Sa., 09.Jan.16, São Vicente, Mindelo, Tag 588, 3.765 sm von

Wie schrieb ich noch vor ein paar Tagen so lapidar? Weltumsegelung un-light hat begonnen? Jawohl, genauso ist es!

Wir sind autark, was Wasser und Strom betrifft, aber eben doch eingeschränkt.
Unser durchschnittlicher Energiebedarf für Kühlschrank, Wasserpumpe, Licht und so weiter, beträgt 45 Ampere/Stunden. Der Kühlschrank ist dabei Energiefresser Nummer eins.

Wenn die Sonne scheint und viel Wind über uns weg fegt, schaffen wir mit Solarpanelen und Windgenerator mindestens das doppelte an Energie zu produzieren. Dann können wir mit den Ampere nur so“ herum aasen“:
Wasser produzieren (20 Liter kosten ca. 15 Ah), den Brotbackautomaten betreiben (ein 750g Brot kostet 10 bis 15 Ah) und unsere Spielzeuge wie iPad, Laptop, Telefon, Kamera und eReader laden.

Bereits Kleinigkeiten bringen diese Stromproduktion ins Stolpern:
– mickriger Wind, wie es jetzt seit drei Tagen der Fall ist
– Schäfchenwolken, statt strahlend blauem Himmel
– Staub auf den Solarpanelen
– Schatten vom eigenen Mast auf den Panelen

Somit verordnet der Skipper: Brot oder Spiele!

Für alles am gleichen Tag reicht die Energie an schlechten Tagen einfach nicht aus.
Gut für den, der in seinem Spielzeug noch einen guten Akku hat. ;-)

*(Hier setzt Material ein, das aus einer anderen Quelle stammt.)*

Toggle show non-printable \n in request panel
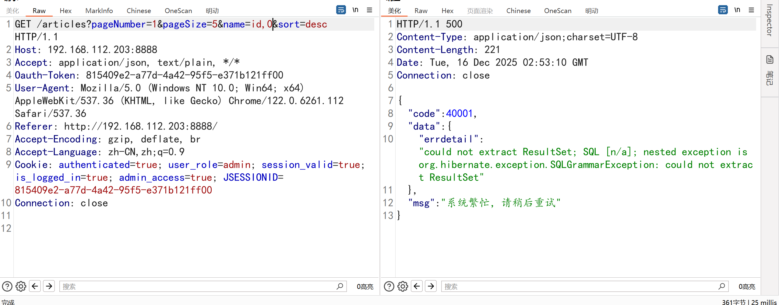Viewport: 779px width, 305px height. pyautogui.click(x=355, y=10)
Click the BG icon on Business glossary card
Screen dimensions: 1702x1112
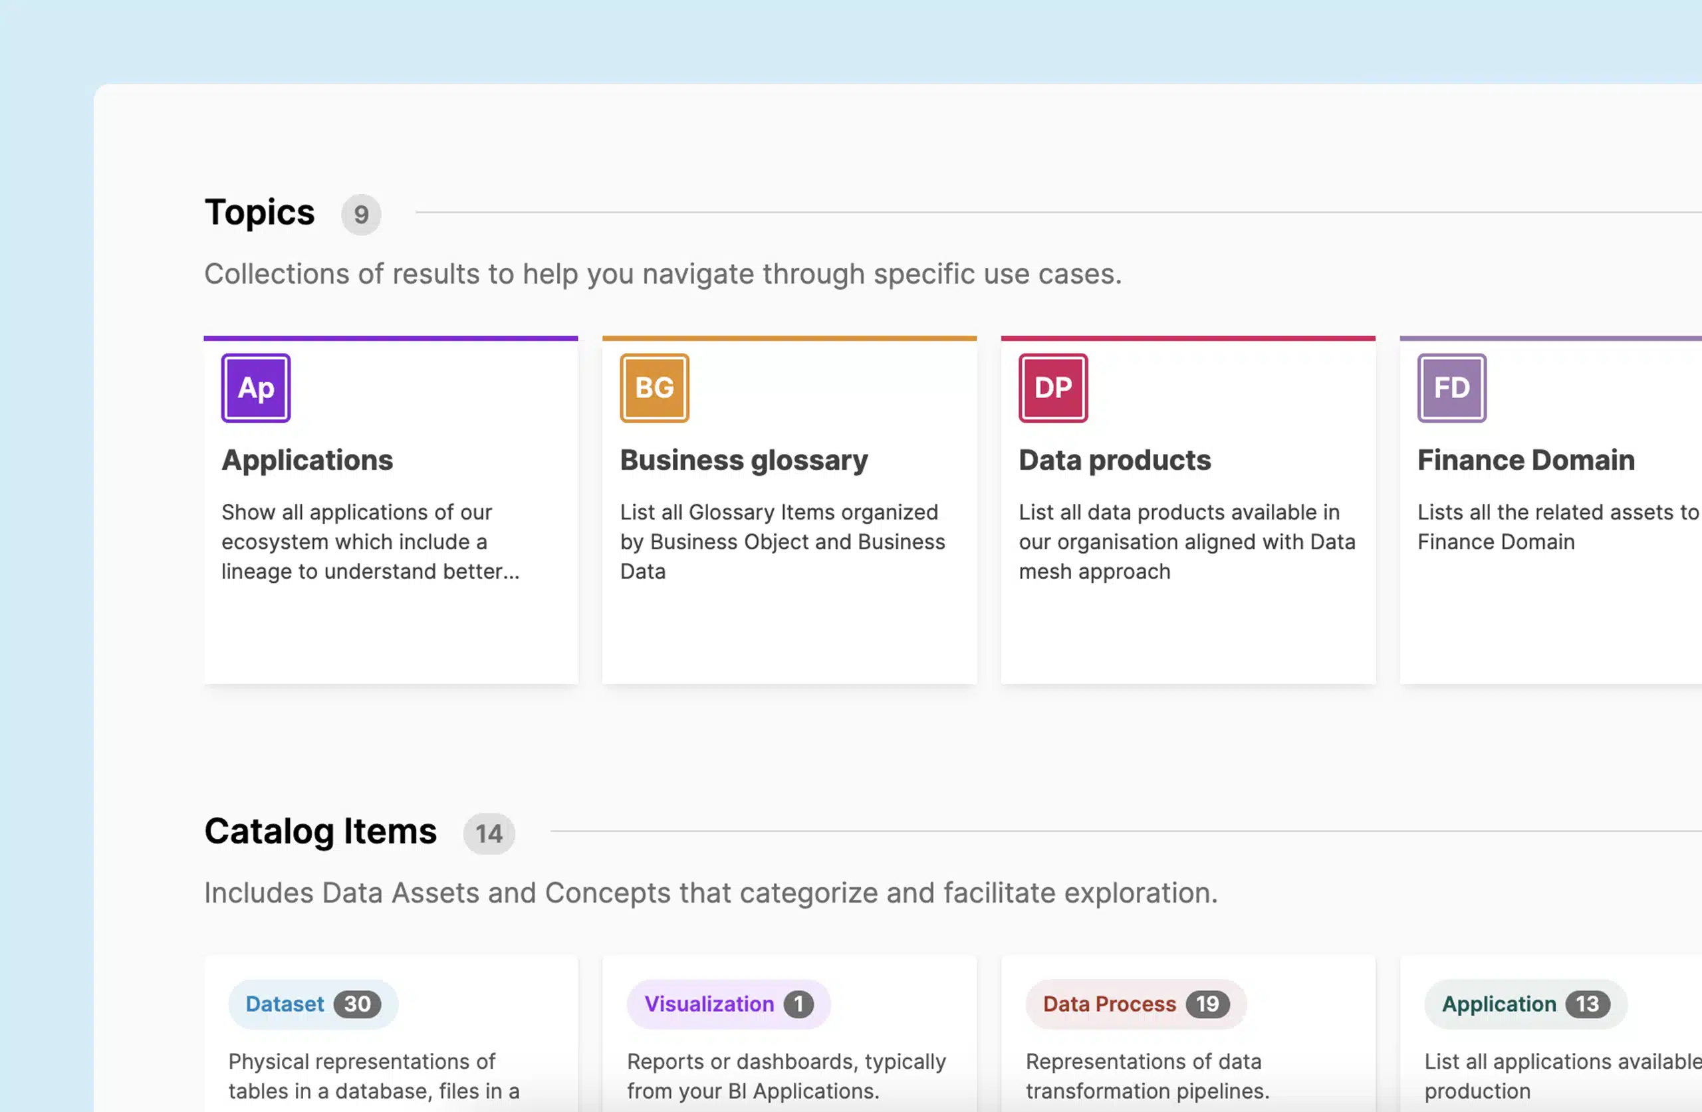coord(654,388)
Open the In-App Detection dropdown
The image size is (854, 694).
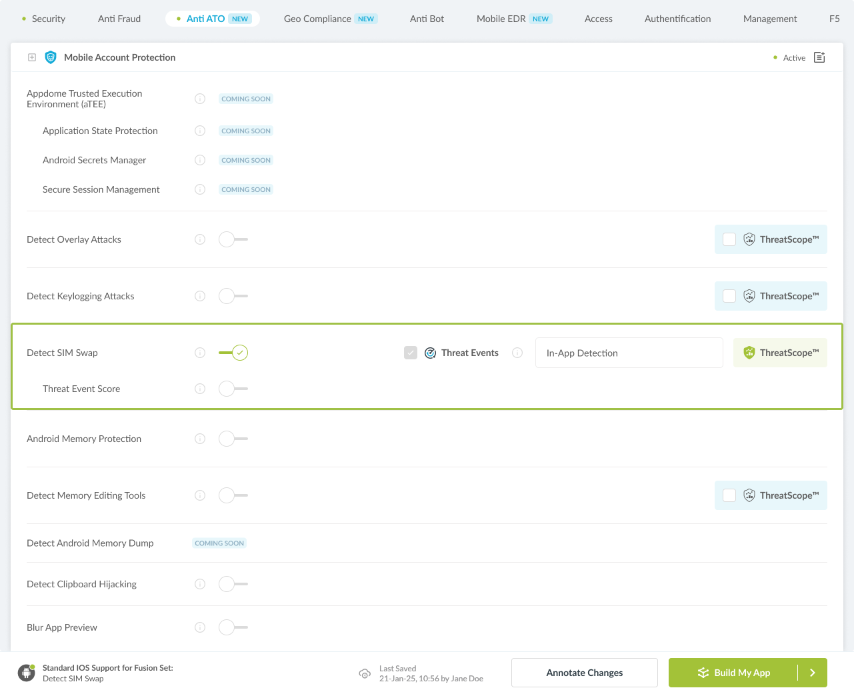629,353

Klar können wir Brot auch im Ofen backen. Es ist aber auch ein tolles Gefühl, dies mit erneuerbarer Energie, statt mit Gas, zu schaffen.
Alternative zwei, Müsli zum Frühstück zu essen, kommt bei Achim nicht so gut an.

Staubsaugen bitte nur, wenn es stürmt.

Der Pürierstab kommt an sonnigen Tagen zum Einsatz.
Das sind ungewohnte Vorgaben. Habe ich doch sonst den Speiseplan nach dem Angebot auf dem Markt erstellt. Dies nun an den Sonnenstand anzupassen, muss noch geübt werden. :-)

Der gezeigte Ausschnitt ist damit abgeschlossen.